İnsan mecbur kalmadıkça gerçekte nefsine hakim olamaz sadece öyleymiş gibi görünür!
Ramazanın bir günü iftar saati yaklaştıkça insanlar fırınların önüne yığılmaya başlamıştı. İçerde halen sıcak ve mis gibi raflar dolusu pide olmasına rağmen kimse almıyor; fırından yeni çıkacak “daha pişkin” olanları bekliyordu. Kuyruk arttıkça insanların bekleyişleri daha da sabırsız hale geliyordu. Pidelerin çıkışıyla tezgaha saldıranların taleplerini karşılamak fırın çalışanları için güçleşiyordu. “YEDİ TANE VER” “PİŞKİNLERİNDEN 6 TANE” “ 10 TANE SARSANA”…kimsenin gözü doymuyor; üçer beşer daha da fazla alıyordu. Pidenin kokusu aç “insanları” daha da vahşileştiriyordu. Kan kosusu duyan köpekbalıklarınından pek bir farkları yoktu. Aç kafayla biran önce eve yetişmek isteyen insanların kilitlediği trafikte kavgaları, küfürleri eksilmiyordu...Bu dönemde iyice bencilleşen insanın başkalarının haklarına saygı göstermeyi, paylaşmayı- tamamen olmasa da- unutuğunu düşünüyorum...hele hele marketlerdeki normal zamanların aksine körüklenmiş bir tüketim çılgınlığını, sofralarda ki müsrifliği gördükçe…

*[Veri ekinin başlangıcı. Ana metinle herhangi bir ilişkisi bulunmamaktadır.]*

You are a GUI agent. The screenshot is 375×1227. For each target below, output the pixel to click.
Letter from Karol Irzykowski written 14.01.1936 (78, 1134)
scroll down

O kadar gün aç kaldıktan sonra; yolun kenarında bulduğu bayat pidelere vahşi bir kurt gibi saldırdı. Elinden kimsenin almaması için ganimetini sımsıkı tutuyor, pidenin yarısını ağzına sokmaya çalışıyor, itekliyor, nefessiz kalıyor, bir yırtıcının avının üstüne çullanmış onu parçalara ayırıp yerken çıkardığı seslere benzer hırıltılar çıkarıyordu.
Yedi; çiğnedi, yutkundu…yedi…nefes nefese; boğulurcasına. Ağzını doldurdu, bir deliği tıkarcasına. Bir bütün pideyi kağıt öğütme makinesinin bir evrakı paramparça ettiği gibi…yedi, tüketti. Yutkundu sonra…ama nefes alıp verişi henüz normal ritmine girmemişti.

Sonra bir öğürme ve öksürük krizi… yediğinin çoğunu kustu . Midesine bir şeyler girip tokluk hissi vermişti ki biraz sakinleştikten sonra cebinden “tek dal” bir sigara çıkarıp yaktı. Yemek üstü keyfi yaptı.“İster zengin ol ister fukara her yemekten sonra yak bir sigara”…

Karanlığın içinde Samatya’nın kıyısından karşı kıyıya ve adalara, açıkta demirlemiş kosterlerin ışıklarına baktı. Fotoselli sahil ışıkları bir bir yandı…lambalar ısınıp ışıkların gücü arttı...karanlığın içinde belirginleşmeye başladığını fark edince yerinden doğrulup yine sokakların kuytusuna karıştı...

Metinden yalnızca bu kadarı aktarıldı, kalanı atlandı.